READING PASSAGE =>
************

Finally, a major EU member state is taking action: Italy is tackling the unbridled growth of the exotic pet industry with three new laws. Instead of an endless list of species that cannot be imported from the wild, Italy introduces a positive list. This list contains a handful of animal species that experts believe can be taken from the wild to be traded without risk. A second law stipulates that in five months from now, a substantial expansion of the existing negative list will follow, prohibiting private ownership of many currently legal reptiles, primates, lions and tigers. Finally, a third law will extend these new rules to circuses and other traveling animal shows. Good news!
Previously, most animal species were allowed to be imported into Italy from the wild without any problems. Thanks to the positive list, the approximately 250,000 allowed species are now reduced to … 6! The Italian Ministry of Health has followed the scientific advice of Ispra (Higher Institute for Environmental Protection) and decided through Decree October 11, 2022, that only five species of fish and one species of nudibranch are still allowed. All other species, according to Ispra, carry public health risks (zoonoses), threaten biodiversity or have behavioral, physical, biological and ethological reasons not to keep them in captivity.

************

TASK 1 =>
Answer these questions from the passage on Italy's exotic pet laws:
(a) How many new laws is Italy introducing?
(b) Whose scientific advice did the Italian Ministry of Health follow?
(c) Which species are still allowed under the positive list?
TASK 2 => Please resume the passage on Italy's exotic pet laws, starting after its final sentence.
The material has no connection to the passage on Italy's exotic pet laws.

RECORDED INFORMATION =>
************

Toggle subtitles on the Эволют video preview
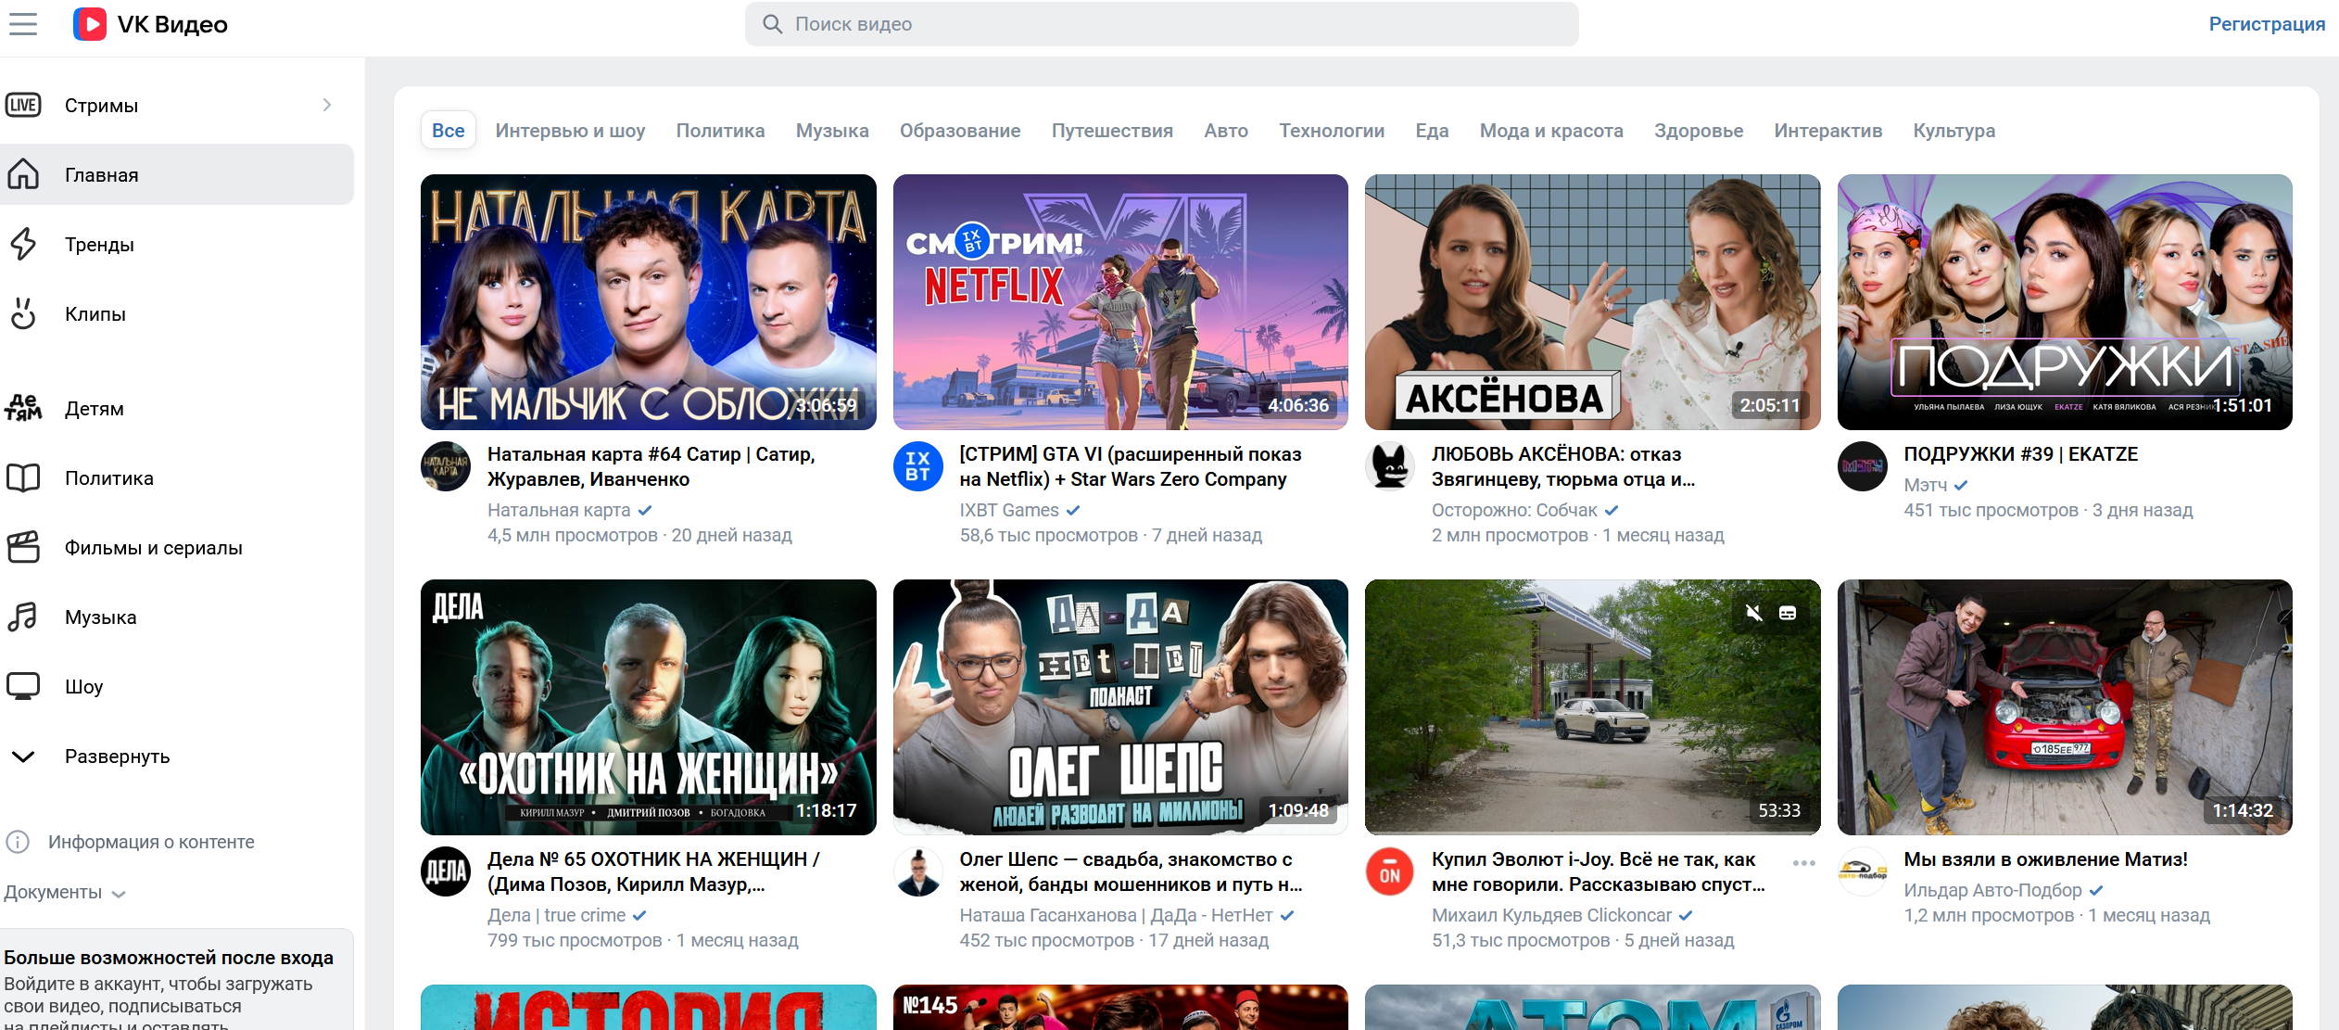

************

ANSWER BOX 1 =>
(a) Three.
(b) Ispra (Higher Institute for Environmental Protection).
(c) Five species of fish and one species of nudibranch.

ANSWER BOX 2 =>
Our Italian partner LAV calculated that this new law saves 1.2 million animals annually. “That is the number of lives taken by force every year from the forests of tropical countries as well as natural African wildlife, such as the fruit bat, and brought against their will and nature to Italy, in cages, trays and display cases to be transformed into unnatural so-called ‘companion animals’“, said Gianluca Felicetti of LAV.
In March 2023, the existing negative list will be expanded with hundreds of species, ranging from many primates, to big cats such as tigers and lions, to other large mammals such as elephants, to species of insects, reptiles and amphibians poisonous, stinging, toxic. “All species that constitute a danger to public health, safety and/or biodiversity, as well as hybrids between specimens of the aforementioned species and other wild species or domestic forms and their subsequent generations.” It is estimated that annually, 2 million exotic animals will no longer end up in terrariums, aquariums or cages in Italian households because of this law.
Third, the Chamber of Deputies previously agreed to enforce the expanded negative list also for circuses and traveling animal shows. So that means an end to wild animals in circuses, including hybrid species such as ligers (tiger and lion) and Savannah cats (serval with domestic cat).
“Certainly, the meaning of this new legislation, which will encourage the enactment of a European Regulation, is also cultural and educational to discourage the imprisonment of wildlife that are not domestic and therefore, as a matter of fact, are not to be kept home” Gianluca Felicetti concludes. AAP congratulates LAV with this achievement and considers this a next step towards a Europe where wild animals no longer suffer in living rooms, circuses or anywhere else.